Jeff DeVerter, Rackspace’s chief technologist for Microsoft technologies, echoes that sentiment, noting, “You should continuously pay attention to your infrastructure utilization to help ensure that you aren’t under/oversubscribed.”
Although some companies choose to do this cost optimization work on their own, others choose to invest in a third-party cloud management service or solution. “Especially now with the recently announced Azure price reductions, organizations should implement a cost optimization strategy which may also incorporate the use of a third party tool,” advised David Lucky, director of product management at Datapipe. “Through using a management framework and third party tools for tracking costs, organizations can analyze usage over time, allowing users to make recommendations which may include right sizing of VMs based on captured analytics.”

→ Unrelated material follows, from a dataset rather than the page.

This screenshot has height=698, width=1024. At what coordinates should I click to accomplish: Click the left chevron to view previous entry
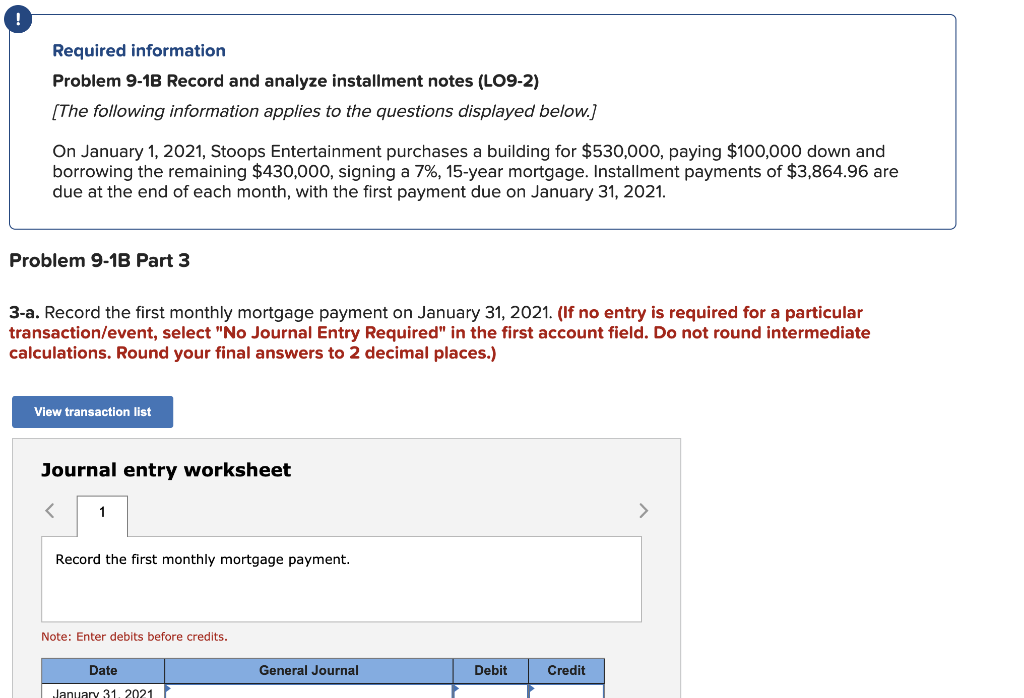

The major cloud computing vendors are engaged in an ongoing price war, which results in frequent price drops. Microsoft made its most recent Azure pricing change on October 1, lowering prices on some instances anywhere from 11 percent to 50 percent.
These sorts of price changes mean that those initial calculations organizations might have done with the Azure pricing calculator at the beginning of the process are no longer valid. In order to make sure that they are still getting the best deal, businesses will need to re-run the numbers to see if it make sense to switch to different types of instances.
“Changing server types will require a migration of your app and/or data – but saving 50 percent of the cloud server cost may be worth it!” noted DeVerter.
Again, using a third-party cost optimization tool may pay off if organizations can use it to locate those kinds of savings.
In short, getting the best deal on Azure pricing is not a one-time thing. Organizations will need to be constantly re-evaluating and optimizing their usage if they want to be sure that they are getting the best value for their cloud computing expenditures.